Delayed payments can be one of the most frustrating parts of running a business — not to mention how financially crippling it can be.
As the lifeline of any business, steady cash flow gives business owners the means to procure other goods and also pay their employees. Conversely, payment delays can seriously jeopardize even the most perfected operations.
When looking for ways to speed up how quickly your business clients pay your invoice, it’s important to note that the most effective solutions are often the simplest. That invoice you send to a client is, unquestionably, the most important communication with regards to getting paid on time (http://www.inc.com/christina-desmarais/10-tips-on-getting-paid-faster.html).
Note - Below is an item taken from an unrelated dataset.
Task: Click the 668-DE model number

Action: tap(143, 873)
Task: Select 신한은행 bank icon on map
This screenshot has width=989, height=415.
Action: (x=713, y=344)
By implementing a few simple strategies to your invoicing routine, you can reduce the time before payment, and establish a solid, predictable cash flow.
Outline Payment Terms
You can hardly blame a client for paying their invoices late if you don’t have clearly outlined payment terms in place. Make sure to tell your clients when you expect them to pay. Outline payment terms on each invoice, as well as the due dates (e.g. 15th Dec 2016) where clients can’t miss them. If you’re just planning for a new payment scheme, let your clients know about it on your Trade of Terms documents. When you onboard new clients, make sure due dates and payment terms are included in your agreement. That way, you set the right expectations from the beginning (http://www.inc.com/john-rampton/15-proven-ways-to-get-clients-to-pay-their-bills-on-time.html).
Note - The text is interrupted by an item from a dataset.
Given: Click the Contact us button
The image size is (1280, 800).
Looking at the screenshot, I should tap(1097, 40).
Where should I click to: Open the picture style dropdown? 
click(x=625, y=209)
Provide Multiple Payment Methods
Different types of clients prefer different payment options. Allowing them to pay you however they want will save you a lot of time and money. One popular payment method that many people are familiar with is PayPal. Paying via PayPal is as simple as logging into an account and transferring funds. Other methods include cheques, credit card payments and EFTs. Even though some credit cards charge more to access payments, it may be worth the extra fee to include them in your payment options. In the long run, it is much easier to accept a client’s preferred mode of payment rather than struggling to get them to use another payment option (http://www.forbes.com/sites/ilyapozin/2014/02/26/want-your-clients-to-pay-faster-7-surprising-tips-from-freshbooks/#7c5d03f912bc).
Invoice Clients as Quickly as Possible
As soon as you complete a project, make invoicing for the work your number one priority. This creates a link between the completed work and payment, which has been found to result in prompt payment. For recurring monthly bills, you can set up reminders to help you streamline the process of sending invoices consistently and on time every month. You can even set up automatic, periodic invoices. This will go a long way in helping you reduce the amount of time your company takes to perform redundant communication between clients and employees each month (https://www.entrepreneur.com/article/223885).
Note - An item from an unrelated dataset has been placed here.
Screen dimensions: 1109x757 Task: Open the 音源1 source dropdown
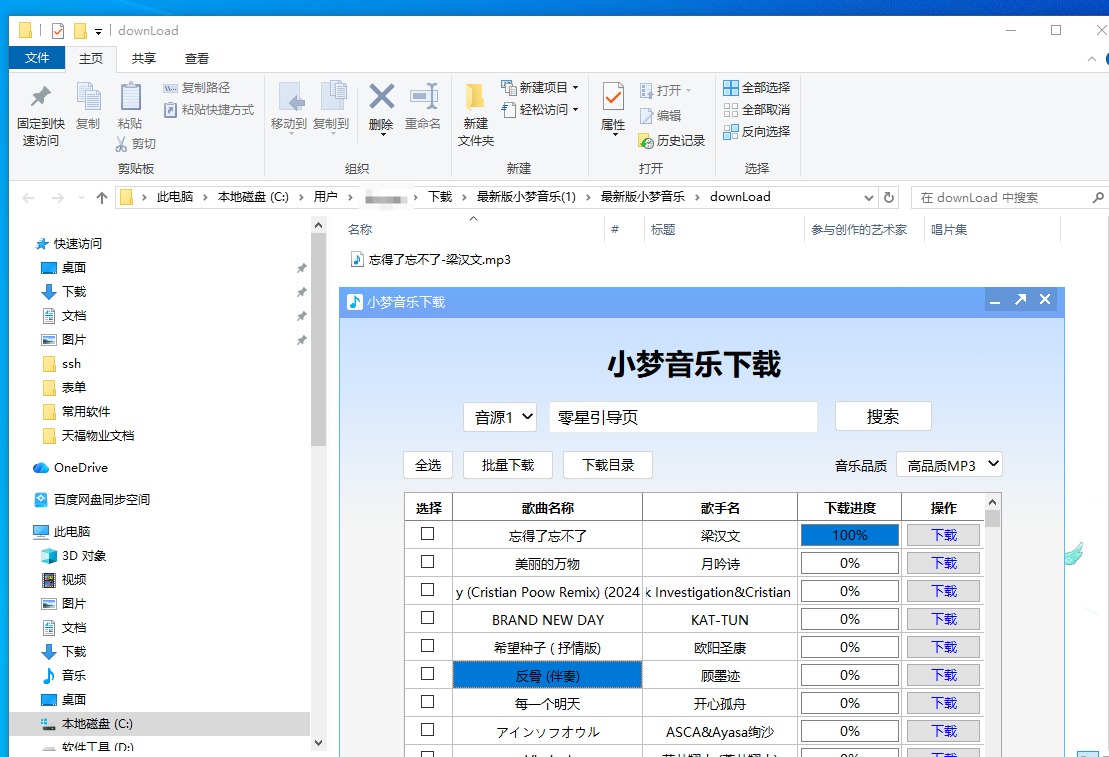500,417
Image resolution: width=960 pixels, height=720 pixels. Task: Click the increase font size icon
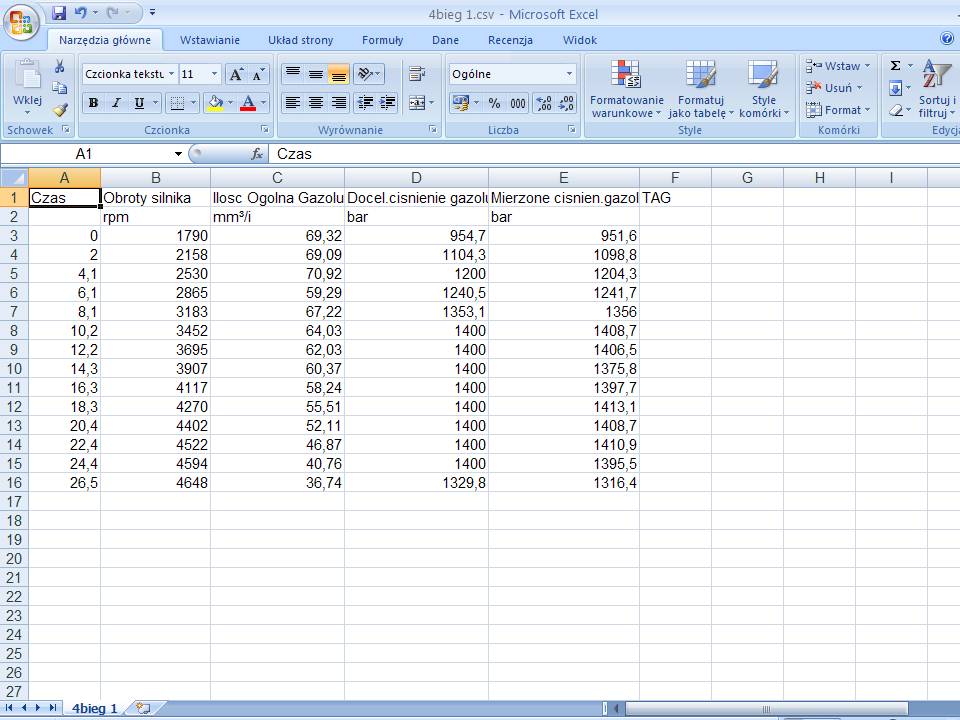(236, 75)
Offer Incentives for Early Payment
Who doesn’t like saving a coin or two? By offering clients an opportunity to shear off a little cost from their invoice, they may be more likely to pay on time. The amount doesn’t have to be substantial, even 1 or 2 percent is enough to give a client a reason to act in a timely fashion. Sometimes a little push is all that’s needed to convince someone to pay on time. Just be sure to set out strict deadlines for them to qualify for that discount. It’s worth settling for a slight cut in your payment simply to get your money faster (https://www.entrepreneur.com/article/243188).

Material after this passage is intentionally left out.